● **GESTELLTE AUFGABEN**
1 – Zähle alle Parteien auf, die im Protokollauszug mit ihrem eigenen Namen genannt werden. Die Koalitionsbezeichnung bleibt dabei unberücksichtigt.
2 – Worüber herrscht laut Protokollauszug in Berlin fraktionsübergreifend großes Unverständnis?
3 – Nimm den Protokollauszug zur Aufklärung der NSU-Vorgänge in Hessen auf und führe die Rede nach ihrem letzten Satz fort.

Protokoll der Sitzung vom 02.04.2014

(Beifall bei der LINKEN und bei Abgeordneten der SPD)

zumal sich der Bundestag und der NSU-Prozess eben nicht umfassend mit den Vorgängen in und um Hessen beschäftigen konnten. Das war übrigens auch nicht deren Auftrag, Herr Frömmrich. – Er ist gar nicht da.

Reden Sie bitte einmal mit Ihren Parteikollegen in Berlin. Die werden bestätigen, dass es nicht die Aufgabe des Bundestags-Untersuchungsausschusses war, die hessischen Verhältnisse umfassend aufzuklären. Es gibt dort im Übrigen fraktionsübergreifend großes Unverständnis über die Weigerung vieler Bundesländer – nicht nur Hessens –, eine eigenständige parlamentarische Aufklärung zu betreiben.

Deshalb finde ich das jetzige Vorgehen von Schwarz-Grün absurd. Ich frage hier vor allem die GRÜNEN, wie viel Glaubwürdigkeit sie für ihre Regierungsbeteiligung noch hergeben. Das ist eine zentrale Frage.

Zeigedaten für Text und Elemente
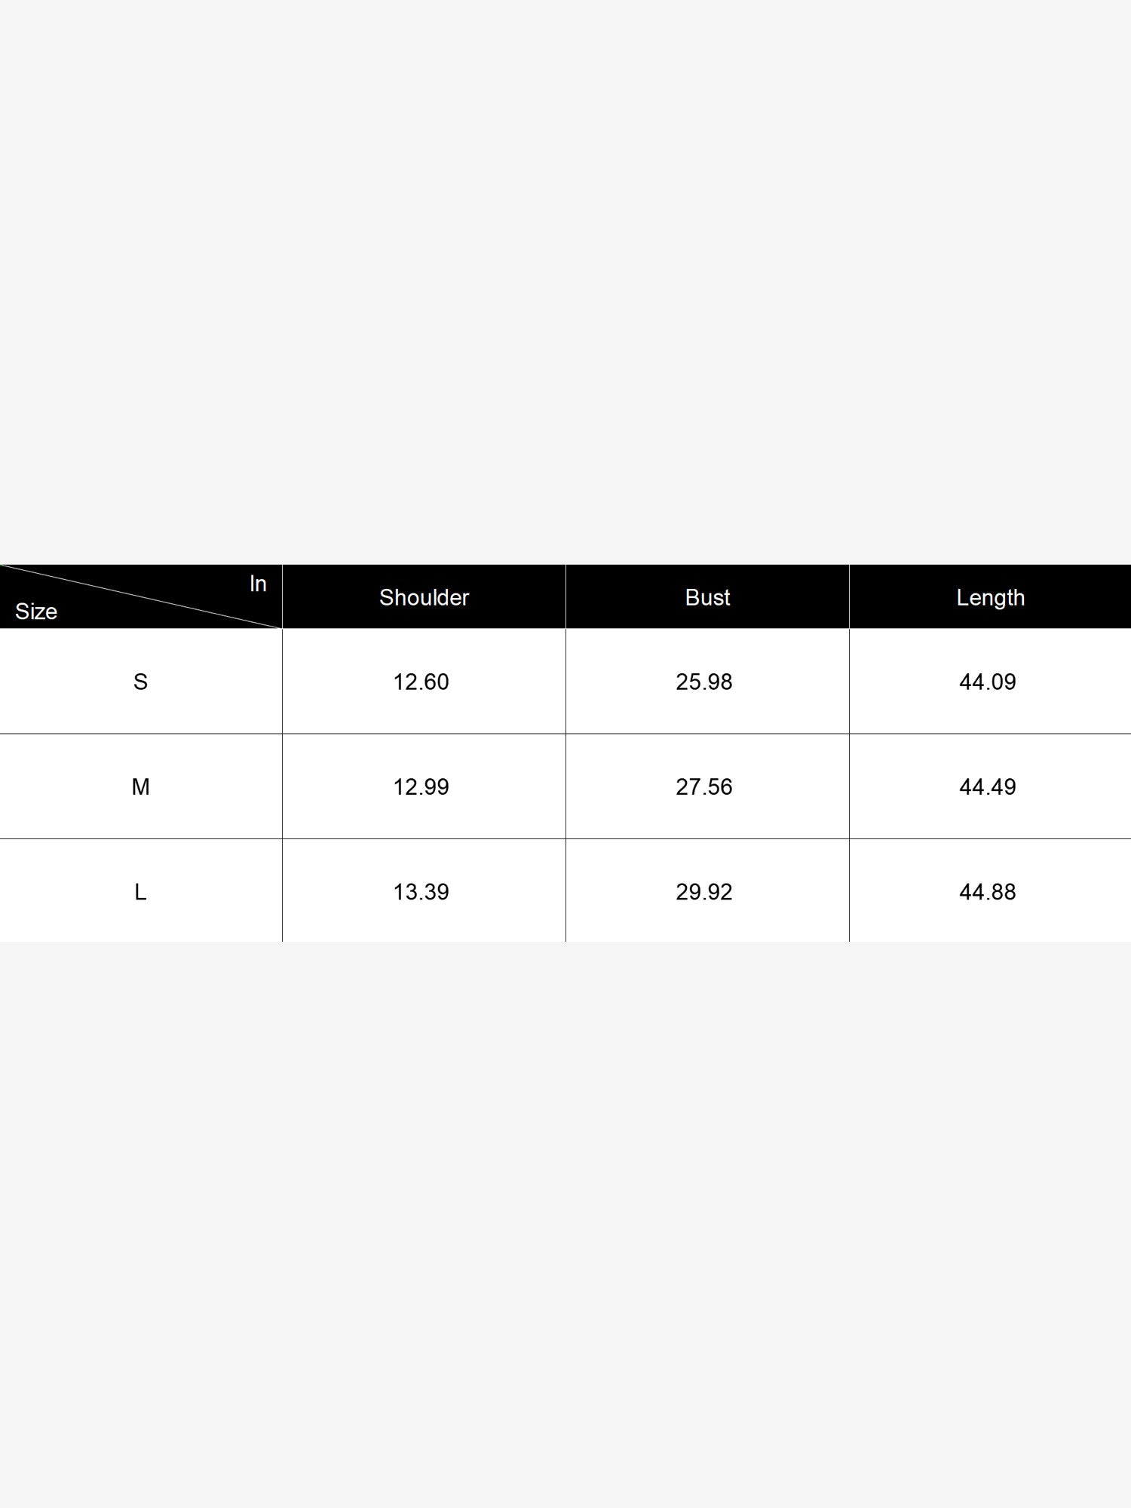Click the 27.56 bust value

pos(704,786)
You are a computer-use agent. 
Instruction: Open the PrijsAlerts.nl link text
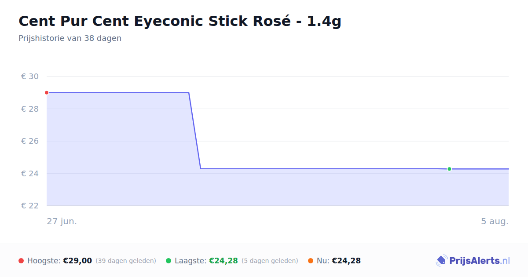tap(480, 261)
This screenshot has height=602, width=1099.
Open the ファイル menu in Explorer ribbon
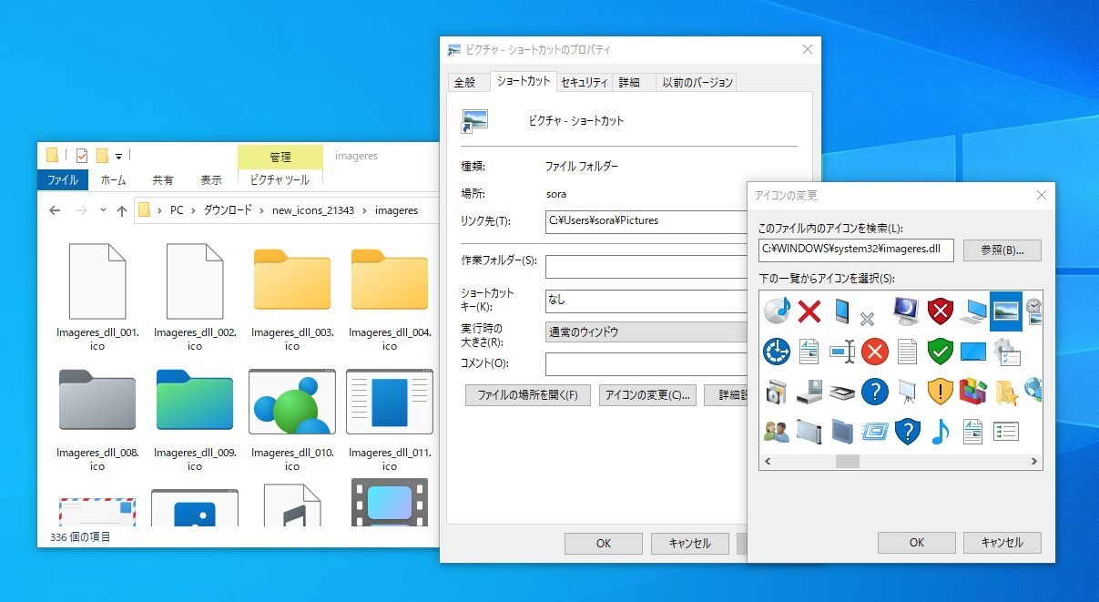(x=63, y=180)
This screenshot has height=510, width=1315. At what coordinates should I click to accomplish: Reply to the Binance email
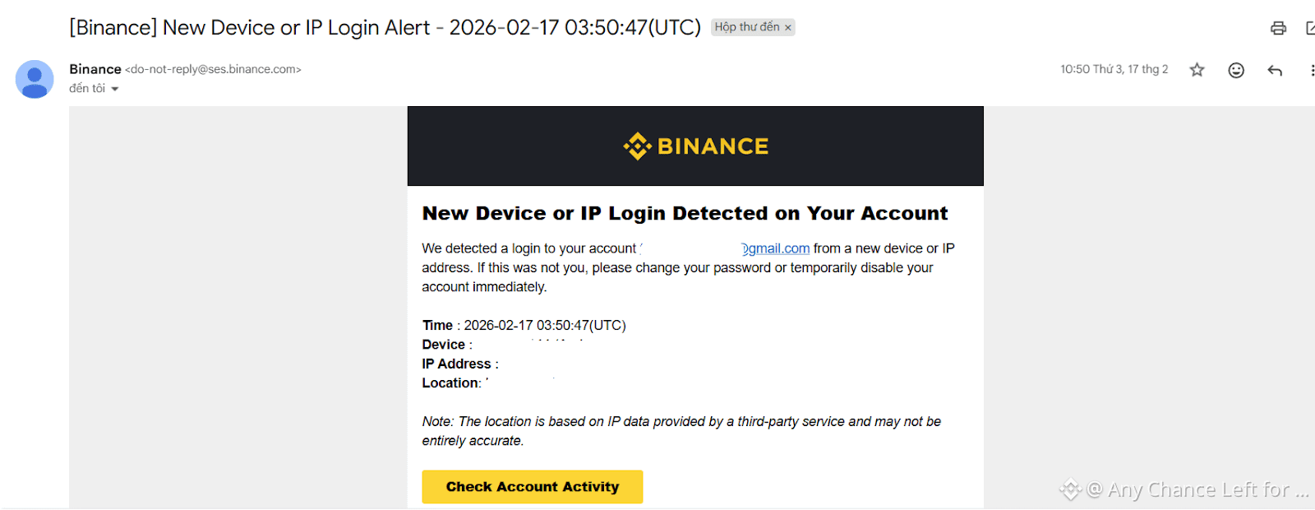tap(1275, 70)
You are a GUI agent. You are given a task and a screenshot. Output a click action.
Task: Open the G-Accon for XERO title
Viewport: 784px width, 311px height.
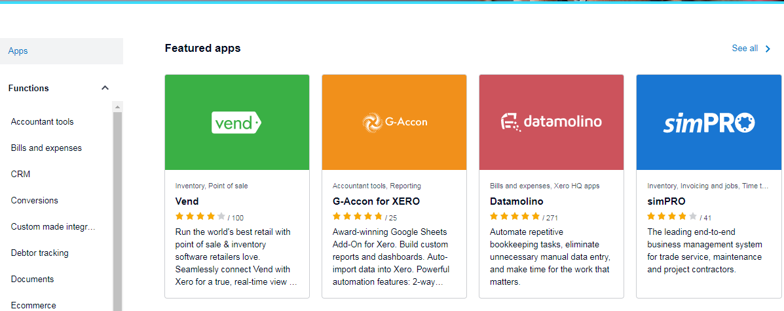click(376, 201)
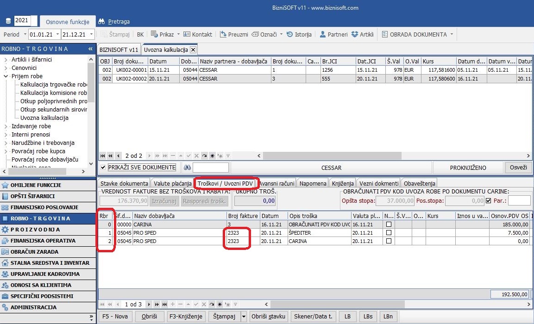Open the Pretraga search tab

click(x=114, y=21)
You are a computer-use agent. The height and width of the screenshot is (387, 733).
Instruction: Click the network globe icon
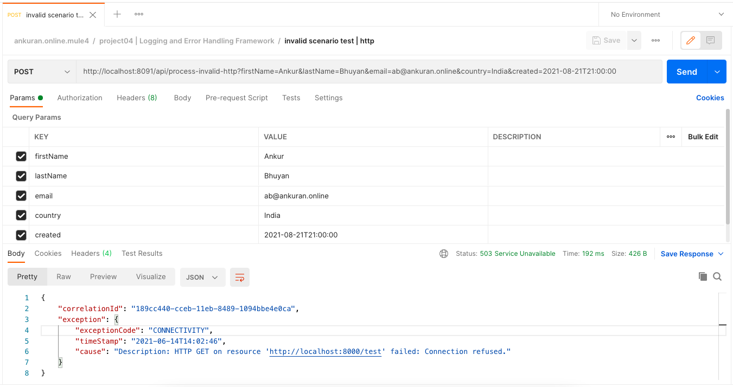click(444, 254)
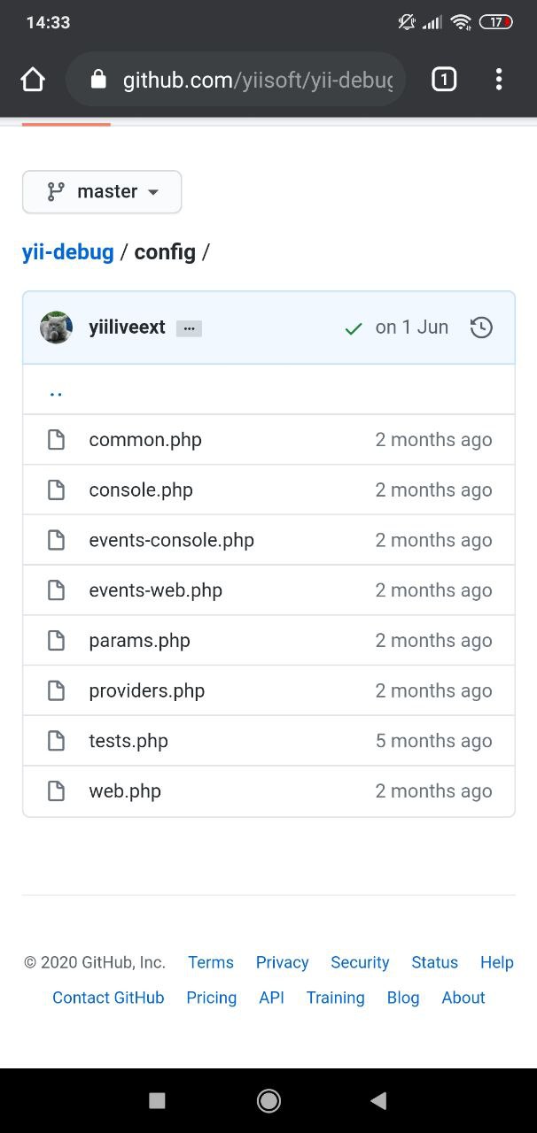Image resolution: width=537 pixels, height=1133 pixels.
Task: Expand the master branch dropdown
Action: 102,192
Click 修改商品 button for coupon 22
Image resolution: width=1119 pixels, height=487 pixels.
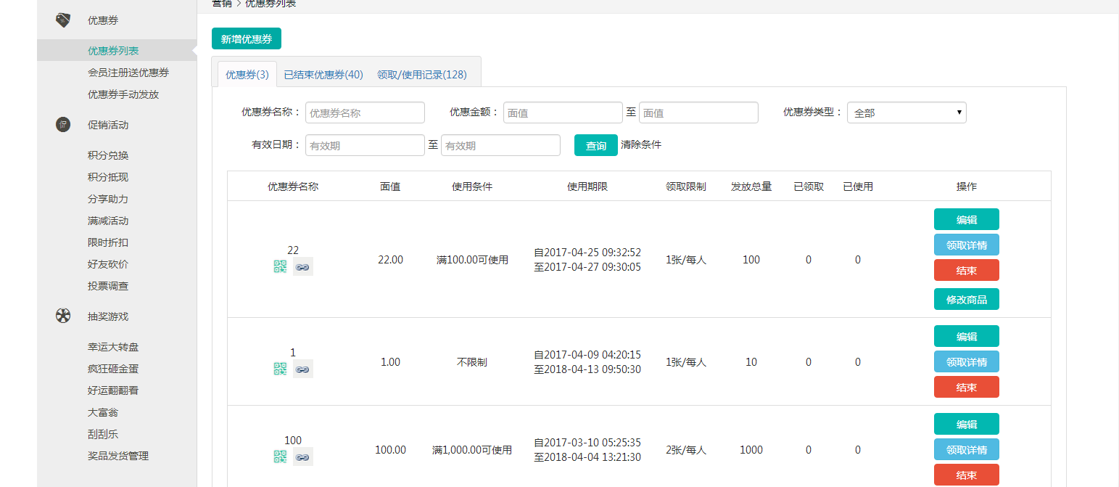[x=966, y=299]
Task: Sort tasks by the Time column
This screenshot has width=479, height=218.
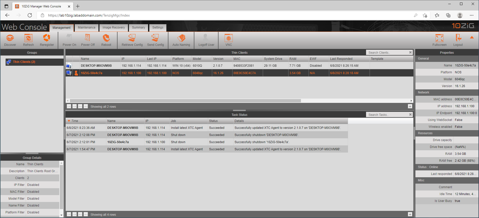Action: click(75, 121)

● **GELÖSTE AUFGABEN**
1 – die LINKE, die SPD, die GRÜNEN

2 – Über die Weigerung vieler Bundesländer, eine eigenständige parlamentarische Aufklärung zu betreiben.

3 –
Herr Frömmrich hat aus dem Koalitionsvertrag zitiert. Ich will, um das zu kontrastieren, aus dem Wahlprogramm der GRÜNEN zitieren. Dort ist auf Seite 55 zu lesen:

Es waren nicht nur die Täterinnen und Täter, die gefährlich waren, sondern auch das Umfeld, von dem sie unterstützt wurden … Auch die von einzelnen konservativen Politikerinnen und Politikern regelmäßig praktizierte Anbiederung an den rechten Rand ist ein gefährlicher Irrweg und ebnet den Rechten den Weg.

(Beifall bei der LINKEN und der SPD – Vizepräsi- dent Frank Lortz übernimmt den Vorsitz.)

Zum NSU, meine Damen und Herren, ist im Wahlprogramm der GRÜNEN auf Seite 59 Folgendes zu lesen:

Wir sind es den Opfern und den Hinterbliebenen schuldig, endlich alle Hintergründe aufzuklären und aus diesem Versagen die notwendigen Konsequenzen zu ziehen.

Dann lassen Sie uns das doch bitte machen.

(Beifall bei der LINKEN und der SPD)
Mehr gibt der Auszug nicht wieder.